You can now possibly correlate these to a lot of comments you see, junior folks who (no offense intended) :

* Given a spec hack something up and never think of how a customer will use this * Exceptions (sorry, we code Hail Mary scenarios) * Monitoring (sorry, that is ProdOps issue not mine) * Alert Management (this is non critical anyway & maintenance is someone else's job) * Testing (shambles)

Add to this targets such as "automate" with "Gen AI", We paid your co-pilot license where is the productivity increase number (you are an under performer and did not "customer delight" experience)

Sure is frustrating (onshore or offshore) & sad to see this where this is. One just thinks we'd have to live with this at-least for now. Hoping that things get better (overall in the world), sanity prevails and we can all have better lives ahead of us

3 comments

I would say the article is about Pax Americana. Anywhere else — like Russia, Asia, Africa — IT is booming with stronger demand than ever.

Probably, one of the main reasons for layoffs in “US and what have you” is new wave of deglobalization and having your own google, visa, etc. “just in case”. This way possible markets shrink and big “IT troops” become less economically feasible.

We may even see in the not so distant future some IT migration from US to the countries outside of Pax Americana.

could it also be part of "section 174 US tax code"
Russia?
This would make sense - most of top talent left when they realized what can happen to them and those who decided to stay did it mostly for family reasons. So someone needs to fill in this hole.
The notion of most top talent leaving is very much opposite of true.

Some reasons for better than ever demand in IT are the creation of alternatives to some gone paid western products like SAP or migration of the existing solutions to open-source stack: e.g. from Sql server/Oracle to PostgreSQL and/or adding Linux support instead of just Windows.

I thought offshoring happened 20 years ago. I think today, it is more about aishoring, or the dream that it will be possible to do a lot with very few people.
Oh absolutely. The term is new (aishoring). There is chaos though (initial days of aishoring ?) The challenge I see is the following (or the management thought I see is the following)

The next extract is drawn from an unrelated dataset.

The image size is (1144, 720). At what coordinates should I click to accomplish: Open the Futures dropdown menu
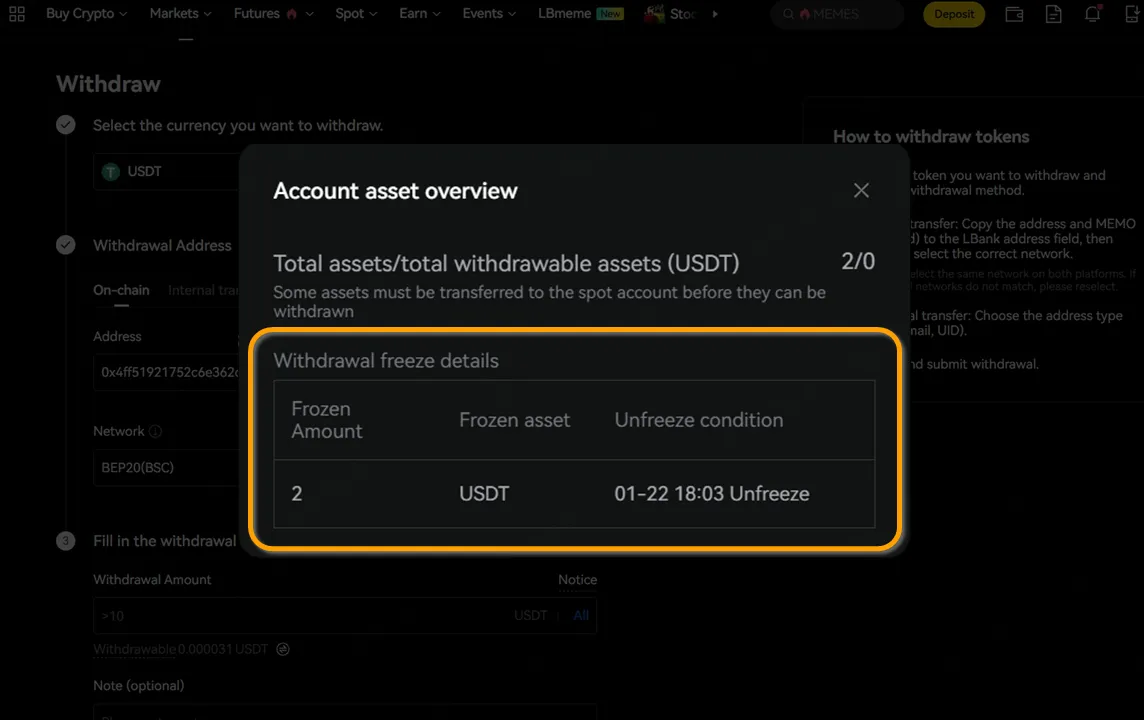coord(273,14)
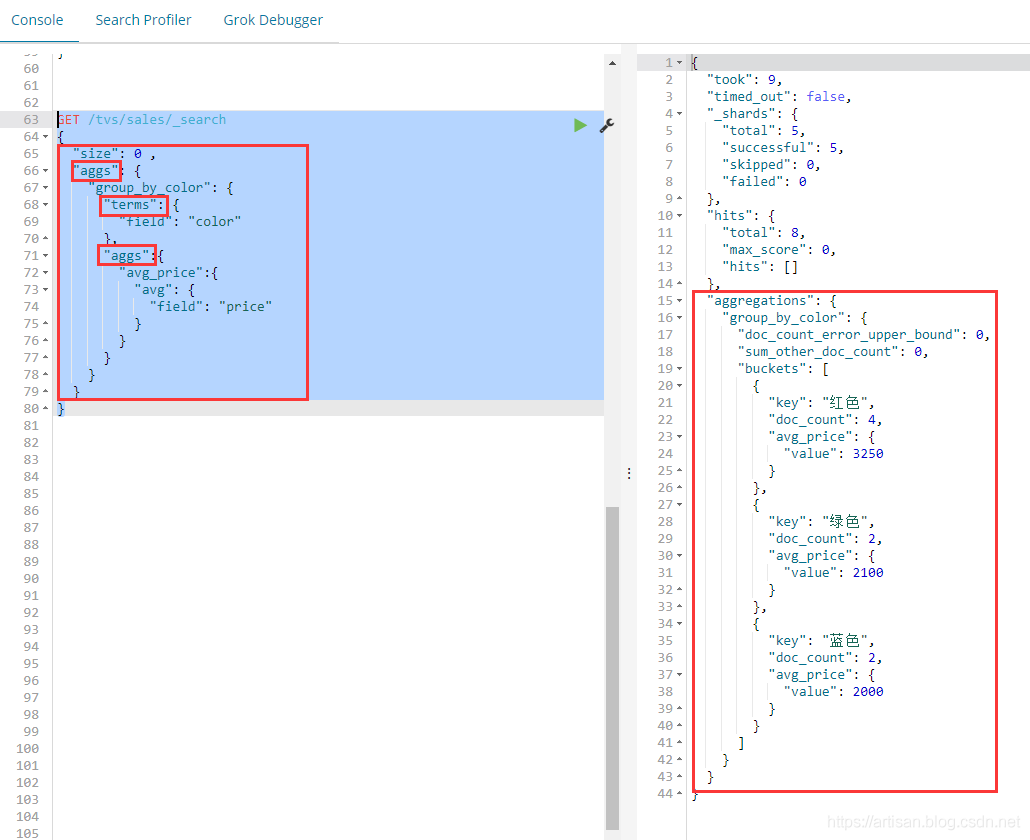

a) Hire some Junior devs, track them through spyware on the laptops b) Enterprise ChatGPT, Bard, <Insert my own> c) CoPilot d) Spin features out

Some senior folk reviews the code (we pay him top dollar, so 18 hours is reality he/she has to wake up to) As someone to whom this happened (I did not sign up, it was normal till management changed), I can tell you it made me go crazy. 85 hour work weeks (weekends included) took a toll and I quit and took a lower paying position (1 year ago).

Sadly its not getting better, Was conversing with a colleague recently and he told me his new task was to use GenAI to migrate IMS to Java microservices. Kind of chuckled to myself (console by saying: it gets worse, before it gets better)

I'm not sure the new model will be senior dev + junior devs + LLMs. Rather it is more likely that it will just be senior dev / person with ideas + LLM. At least that is how it seems that it should work. However, my own empirical evidence runs somewhat counter to that: ChatGPT has a tough time getting the details right. Perhaps in time we will get true amplification.
> As someone to whom this happened

Happened to me too - I just said this shit is generated by ChatGPT and I won't be reviewing it. They didn't insist.

The trend I’ve seen, and one that actually seems to have decent results, is “near-shoring” to Romania, Ukraine, Brazil or similar.

India has had an “if you’ve got no better options” for most of my career to be honest.

Point taken, but there are no black and white options as you'd have seen. I have worked with folks from East European Geo's who are very good and you will find that everywhere.

The volumes (fresh and junior hiring) in India are staggering numbers

I was part of a somewhat well known US based product company that set up shop here in 2022 and laid off their entire India team in 2023 too. I am still looking for a job and I am terrible at Leetcode interviews in general. Things are looking grim.